We hold, based on our careful review of the record, that Chief Judge Mishler’s findings of fact are not clearly erroneous but are supported by substantial evidence. Notwithstanding the failure of the expert witness to use the precise term “custom”, the import of his testimony was that it was a universal practice to use grease to lubricate lashing components. This evidence of custom permitted the inference that the employer used grease. That finding, in conjunction with the direct evidence that plaintiff had slipped on grease, adequately supported the critical finding that employees of plaintiff’s employer had dropped grease on the deck and that on that grease plaintiff had slipped and fallen.

Affirmed. 
      
      . Plaintiffs claim of negligence against the shipowner was dismissed by the court during trial.

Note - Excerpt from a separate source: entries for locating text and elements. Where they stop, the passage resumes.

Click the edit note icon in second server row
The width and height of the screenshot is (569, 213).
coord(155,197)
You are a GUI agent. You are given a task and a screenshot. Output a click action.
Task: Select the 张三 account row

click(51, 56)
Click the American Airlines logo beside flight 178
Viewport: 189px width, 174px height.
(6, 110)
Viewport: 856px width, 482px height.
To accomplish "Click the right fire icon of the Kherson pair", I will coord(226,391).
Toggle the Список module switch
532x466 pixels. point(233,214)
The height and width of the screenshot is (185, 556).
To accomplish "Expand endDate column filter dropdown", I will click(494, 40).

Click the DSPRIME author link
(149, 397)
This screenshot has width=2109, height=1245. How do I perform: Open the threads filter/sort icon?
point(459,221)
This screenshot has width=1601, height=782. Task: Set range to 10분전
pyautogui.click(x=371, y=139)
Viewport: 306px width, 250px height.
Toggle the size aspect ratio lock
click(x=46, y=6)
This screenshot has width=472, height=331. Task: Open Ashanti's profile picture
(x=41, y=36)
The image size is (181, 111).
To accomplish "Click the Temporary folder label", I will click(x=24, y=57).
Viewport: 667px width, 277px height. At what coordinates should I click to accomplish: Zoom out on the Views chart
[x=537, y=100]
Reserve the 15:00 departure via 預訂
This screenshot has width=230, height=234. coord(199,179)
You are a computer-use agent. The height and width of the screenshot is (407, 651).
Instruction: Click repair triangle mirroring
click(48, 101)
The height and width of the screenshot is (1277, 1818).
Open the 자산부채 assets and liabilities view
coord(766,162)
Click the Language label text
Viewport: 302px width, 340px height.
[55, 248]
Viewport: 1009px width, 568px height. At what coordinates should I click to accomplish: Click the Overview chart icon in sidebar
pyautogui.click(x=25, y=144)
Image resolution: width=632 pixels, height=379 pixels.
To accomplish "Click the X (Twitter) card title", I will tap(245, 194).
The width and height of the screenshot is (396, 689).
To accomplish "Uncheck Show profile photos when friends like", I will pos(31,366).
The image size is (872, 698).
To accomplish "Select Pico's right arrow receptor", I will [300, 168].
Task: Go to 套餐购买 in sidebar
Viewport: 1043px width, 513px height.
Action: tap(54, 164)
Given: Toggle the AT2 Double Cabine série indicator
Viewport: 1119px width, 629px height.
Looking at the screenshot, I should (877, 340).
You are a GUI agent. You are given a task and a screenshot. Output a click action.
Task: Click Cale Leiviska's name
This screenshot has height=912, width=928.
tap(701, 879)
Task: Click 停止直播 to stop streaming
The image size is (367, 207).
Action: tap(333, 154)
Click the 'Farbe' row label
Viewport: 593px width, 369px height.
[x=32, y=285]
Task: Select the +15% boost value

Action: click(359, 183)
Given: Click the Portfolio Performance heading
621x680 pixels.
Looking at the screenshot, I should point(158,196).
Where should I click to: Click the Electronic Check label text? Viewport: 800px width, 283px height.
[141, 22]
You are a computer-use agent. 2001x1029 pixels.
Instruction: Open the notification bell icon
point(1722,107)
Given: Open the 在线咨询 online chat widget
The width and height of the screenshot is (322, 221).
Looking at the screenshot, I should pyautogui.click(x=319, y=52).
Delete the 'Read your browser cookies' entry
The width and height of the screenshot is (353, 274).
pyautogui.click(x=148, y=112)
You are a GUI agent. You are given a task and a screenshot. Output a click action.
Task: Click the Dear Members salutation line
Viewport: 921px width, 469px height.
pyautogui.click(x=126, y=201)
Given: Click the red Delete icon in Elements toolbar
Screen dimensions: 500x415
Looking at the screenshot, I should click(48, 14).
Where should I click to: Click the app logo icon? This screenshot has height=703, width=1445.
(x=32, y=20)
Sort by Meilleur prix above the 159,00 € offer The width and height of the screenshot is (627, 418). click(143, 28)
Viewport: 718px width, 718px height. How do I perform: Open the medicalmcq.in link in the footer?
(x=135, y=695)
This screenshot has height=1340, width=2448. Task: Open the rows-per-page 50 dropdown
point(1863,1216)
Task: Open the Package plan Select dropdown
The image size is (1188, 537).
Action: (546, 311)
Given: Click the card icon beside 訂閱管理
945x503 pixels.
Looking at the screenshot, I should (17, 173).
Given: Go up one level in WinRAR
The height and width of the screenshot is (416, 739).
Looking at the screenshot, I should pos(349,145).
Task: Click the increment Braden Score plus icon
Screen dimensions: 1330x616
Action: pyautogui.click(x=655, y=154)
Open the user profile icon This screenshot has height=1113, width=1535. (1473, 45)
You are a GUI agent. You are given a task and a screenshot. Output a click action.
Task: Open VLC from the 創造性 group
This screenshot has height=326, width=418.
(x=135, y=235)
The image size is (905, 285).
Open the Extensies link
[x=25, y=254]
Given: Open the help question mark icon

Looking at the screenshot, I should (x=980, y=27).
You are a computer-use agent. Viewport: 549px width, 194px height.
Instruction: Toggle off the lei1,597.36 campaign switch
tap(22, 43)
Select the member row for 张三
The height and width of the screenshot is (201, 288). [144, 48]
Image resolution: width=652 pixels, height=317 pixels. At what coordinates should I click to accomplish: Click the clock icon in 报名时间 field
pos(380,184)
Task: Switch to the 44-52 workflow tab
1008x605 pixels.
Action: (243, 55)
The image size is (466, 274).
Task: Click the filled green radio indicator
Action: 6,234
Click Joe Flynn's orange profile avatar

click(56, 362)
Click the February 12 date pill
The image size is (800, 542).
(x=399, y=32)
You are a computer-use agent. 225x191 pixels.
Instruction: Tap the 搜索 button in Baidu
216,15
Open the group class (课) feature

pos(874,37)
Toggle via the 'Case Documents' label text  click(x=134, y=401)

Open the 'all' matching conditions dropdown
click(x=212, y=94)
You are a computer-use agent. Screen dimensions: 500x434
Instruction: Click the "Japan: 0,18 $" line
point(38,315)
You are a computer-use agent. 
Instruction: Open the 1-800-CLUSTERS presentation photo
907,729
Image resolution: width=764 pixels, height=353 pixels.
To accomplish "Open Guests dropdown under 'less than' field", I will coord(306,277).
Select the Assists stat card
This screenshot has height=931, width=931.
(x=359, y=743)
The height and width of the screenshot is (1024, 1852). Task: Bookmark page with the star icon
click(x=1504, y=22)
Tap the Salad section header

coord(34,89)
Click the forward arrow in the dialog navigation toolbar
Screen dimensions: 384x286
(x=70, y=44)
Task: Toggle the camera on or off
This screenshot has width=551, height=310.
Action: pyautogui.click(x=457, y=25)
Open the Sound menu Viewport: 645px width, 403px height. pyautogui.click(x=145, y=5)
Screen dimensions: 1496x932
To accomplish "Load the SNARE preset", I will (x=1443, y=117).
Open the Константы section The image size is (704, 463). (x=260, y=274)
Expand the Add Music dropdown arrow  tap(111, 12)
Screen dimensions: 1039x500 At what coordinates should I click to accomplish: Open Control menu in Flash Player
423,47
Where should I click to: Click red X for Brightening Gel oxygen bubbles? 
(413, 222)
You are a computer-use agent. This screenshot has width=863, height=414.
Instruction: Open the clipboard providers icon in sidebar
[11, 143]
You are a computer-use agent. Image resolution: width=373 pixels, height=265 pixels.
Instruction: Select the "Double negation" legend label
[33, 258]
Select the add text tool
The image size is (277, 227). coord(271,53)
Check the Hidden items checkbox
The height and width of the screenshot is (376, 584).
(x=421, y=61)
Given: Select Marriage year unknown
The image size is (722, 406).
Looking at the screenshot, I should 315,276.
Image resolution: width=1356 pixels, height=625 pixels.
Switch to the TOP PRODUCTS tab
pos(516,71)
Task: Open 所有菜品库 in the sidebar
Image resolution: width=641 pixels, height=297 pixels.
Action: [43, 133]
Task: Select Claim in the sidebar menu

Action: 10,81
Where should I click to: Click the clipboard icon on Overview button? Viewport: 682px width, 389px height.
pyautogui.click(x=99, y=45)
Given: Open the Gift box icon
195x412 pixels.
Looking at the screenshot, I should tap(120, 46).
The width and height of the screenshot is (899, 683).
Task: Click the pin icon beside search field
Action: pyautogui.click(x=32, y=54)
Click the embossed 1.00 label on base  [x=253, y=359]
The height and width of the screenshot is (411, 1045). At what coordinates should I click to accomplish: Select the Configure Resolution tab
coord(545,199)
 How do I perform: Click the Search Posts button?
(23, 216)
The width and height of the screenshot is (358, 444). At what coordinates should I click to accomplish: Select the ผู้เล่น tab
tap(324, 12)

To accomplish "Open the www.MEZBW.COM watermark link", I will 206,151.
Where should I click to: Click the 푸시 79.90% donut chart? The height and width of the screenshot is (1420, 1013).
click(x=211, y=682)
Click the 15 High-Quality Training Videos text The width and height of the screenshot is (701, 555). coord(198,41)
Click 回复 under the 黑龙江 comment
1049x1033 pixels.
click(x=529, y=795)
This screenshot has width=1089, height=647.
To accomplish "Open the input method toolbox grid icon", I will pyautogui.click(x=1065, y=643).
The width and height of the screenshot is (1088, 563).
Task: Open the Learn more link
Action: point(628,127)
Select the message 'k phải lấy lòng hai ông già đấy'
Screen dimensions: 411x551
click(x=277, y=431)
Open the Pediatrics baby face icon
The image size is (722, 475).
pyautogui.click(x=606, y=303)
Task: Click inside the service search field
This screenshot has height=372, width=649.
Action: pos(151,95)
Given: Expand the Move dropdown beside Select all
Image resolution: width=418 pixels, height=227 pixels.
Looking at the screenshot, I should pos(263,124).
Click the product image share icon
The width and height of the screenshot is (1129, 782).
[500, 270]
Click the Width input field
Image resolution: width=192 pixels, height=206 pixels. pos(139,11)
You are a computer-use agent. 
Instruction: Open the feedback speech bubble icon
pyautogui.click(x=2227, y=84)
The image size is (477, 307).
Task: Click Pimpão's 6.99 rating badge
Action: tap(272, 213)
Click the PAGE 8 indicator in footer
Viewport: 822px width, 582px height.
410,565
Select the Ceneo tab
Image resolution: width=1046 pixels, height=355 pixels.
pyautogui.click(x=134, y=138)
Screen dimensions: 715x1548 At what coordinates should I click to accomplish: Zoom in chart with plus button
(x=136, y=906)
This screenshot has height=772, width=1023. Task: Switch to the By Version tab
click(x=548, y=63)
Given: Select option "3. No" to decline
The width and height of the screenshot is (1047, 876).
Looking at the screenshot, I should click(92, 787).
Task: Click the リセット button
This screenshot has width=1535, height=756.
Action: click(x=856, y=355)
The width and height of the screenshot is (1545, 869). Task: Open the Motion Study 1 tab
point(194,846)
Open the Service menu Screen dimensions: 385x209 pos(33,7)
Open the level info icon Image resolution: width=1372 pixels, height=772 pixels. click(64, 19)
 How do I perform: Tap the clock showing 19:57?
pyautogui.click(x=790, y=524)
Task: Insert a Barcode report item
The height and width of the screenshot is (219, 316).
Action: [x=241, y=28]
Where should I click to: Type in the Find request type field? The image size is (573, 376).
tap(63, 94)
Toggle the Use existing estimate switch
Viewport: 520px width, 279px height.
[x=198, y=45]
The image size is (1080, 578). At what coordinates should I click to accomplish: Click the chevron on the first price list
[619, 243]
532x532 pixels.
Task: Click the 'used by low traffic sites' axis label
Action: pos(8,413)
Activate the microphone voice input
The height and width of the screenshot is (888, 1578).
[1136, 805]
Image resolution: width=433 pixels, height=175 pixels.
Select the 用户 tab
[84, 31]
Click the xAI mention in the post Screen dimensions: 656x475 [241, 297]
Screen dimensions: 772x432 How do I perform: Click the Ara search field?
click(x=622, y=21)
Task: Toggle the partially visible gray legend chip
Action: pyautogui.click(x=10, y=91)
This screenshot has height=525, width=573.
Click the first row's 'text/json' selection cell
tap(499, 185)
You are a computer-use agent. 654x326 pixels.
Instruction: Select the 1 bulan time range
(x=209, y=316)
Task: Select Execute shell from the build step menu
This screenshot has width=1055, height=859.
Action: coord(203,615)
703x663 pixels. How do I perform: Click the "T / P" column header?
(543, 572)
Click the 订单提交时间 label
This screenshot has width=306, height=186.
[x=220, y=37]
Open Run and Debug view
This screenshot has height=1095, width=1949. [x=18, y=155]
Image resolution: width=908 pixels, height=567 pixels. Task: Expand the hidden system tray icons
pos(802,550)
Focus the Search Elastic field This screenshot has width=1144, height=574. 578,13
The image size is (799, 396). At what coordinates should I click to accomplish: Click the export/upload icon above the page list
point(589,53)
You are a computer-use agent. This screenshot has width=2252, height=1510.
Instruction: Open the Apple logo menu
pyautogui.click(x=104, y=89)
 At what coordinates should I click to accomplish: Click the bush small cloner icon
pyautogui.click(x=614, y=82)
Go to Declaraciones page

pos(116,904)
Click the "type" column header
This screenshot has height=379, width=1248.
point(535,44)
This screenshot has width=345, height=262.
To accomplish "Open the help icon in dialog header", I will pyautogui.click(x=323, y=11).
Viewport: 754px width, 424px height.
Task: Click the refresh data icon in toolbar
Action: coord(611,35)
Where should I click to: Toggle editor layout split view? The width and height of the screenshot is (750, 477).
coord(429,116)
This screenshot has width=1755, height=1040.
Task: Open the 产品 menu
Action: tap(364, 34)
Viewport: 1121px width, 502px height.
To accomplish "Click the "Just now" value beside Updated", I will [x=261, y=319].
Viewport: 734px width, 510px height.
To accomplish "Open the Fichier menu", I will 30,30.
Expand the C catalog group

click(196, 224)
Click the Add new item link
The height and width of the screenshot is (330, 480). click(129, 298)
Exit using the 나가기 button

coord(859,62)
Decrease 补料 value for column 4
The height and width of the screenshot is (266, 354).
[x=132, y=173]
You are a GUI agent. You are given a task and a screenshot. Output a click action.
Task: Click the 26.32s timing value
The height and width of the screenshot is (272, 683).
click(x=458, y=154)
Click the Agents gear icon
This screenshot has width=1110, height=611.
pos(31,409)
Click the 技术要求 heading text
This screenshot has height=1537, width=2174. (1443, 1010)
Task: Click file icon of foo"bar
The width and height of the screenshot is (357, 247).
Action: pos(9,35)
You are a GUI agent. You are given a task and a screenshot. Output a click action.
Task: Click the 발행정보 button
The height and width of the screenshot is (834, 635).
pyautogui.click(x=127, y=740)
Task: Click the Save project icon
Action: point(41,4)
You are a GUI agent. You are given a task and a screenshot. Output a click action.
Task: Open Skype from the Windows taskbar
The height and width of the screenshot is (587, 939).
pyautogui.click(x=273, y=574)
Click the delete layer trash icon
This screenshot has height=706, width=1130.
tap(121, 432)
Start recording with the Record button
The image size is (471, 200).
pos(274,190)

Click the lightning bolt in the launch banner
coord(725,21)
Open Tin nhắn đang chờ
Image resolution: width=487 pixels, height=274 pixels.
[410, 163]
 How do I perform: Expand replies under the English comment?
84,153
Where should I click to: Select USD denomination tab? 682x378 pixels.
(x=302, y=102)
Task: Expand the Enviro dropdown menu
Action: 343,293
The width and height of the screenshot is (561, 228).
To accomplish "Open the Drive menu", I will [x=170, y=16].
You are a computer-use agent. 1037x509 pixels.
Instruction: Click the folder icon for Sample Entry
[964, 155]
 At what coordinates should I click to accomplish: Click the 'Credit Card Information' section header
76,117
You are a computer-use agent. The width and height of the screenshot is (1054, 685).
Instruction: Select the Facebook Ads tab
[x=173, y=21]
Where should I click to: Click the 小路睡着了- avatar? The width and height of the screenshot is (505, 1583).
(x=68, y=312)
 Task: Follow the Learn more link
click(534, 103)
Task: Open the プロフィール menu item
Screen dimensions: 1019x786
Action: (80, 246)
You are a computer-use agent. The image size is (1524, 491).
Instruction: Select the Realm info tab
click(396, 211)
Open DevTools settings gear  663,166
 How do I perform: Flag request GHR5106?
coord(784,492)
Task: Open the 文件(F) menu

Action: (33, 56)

No cross appeal was taken from that ruling.
      The shipowner’s indemnity claim against the stevedore, International Terminal Operating Co., Inc., was discontinued during trial. There is no issue on appeal with respect to that claim.
      The $80,000 judgment in favor of plaintiff and against the shipowner, entered pursuant to Chief Judge Mishler’s memorandum of decision of December 21, 1973, has been paid by the shipowner. No appeal was taken from that part of the judgment.
     
      
      . It is axiomatic that such findings, so supported, will not be set aside unless clearly erroneous. Fed.R.Civ.P. 52(a); McAllister v. United States, 348 U.S. 19, 20-21 (1954). This is especially so when the trial court’s findings involve issues of credibility or the weight to be given to testimony, expert or otherwise. See Empire Transport, Inc. v. United States, 524 F.2d 1, 3, 4 (2 Cir. 1975); King v. Deutsche Dampfs-Ges, 523 F.2d 1042, 1045 & n. 2 (2 Cir. 1975); Interocean Shipping Co. v. National Shipping and Trading Corp., 523 F.2d 527, 534-35 (2 Cir. 1975).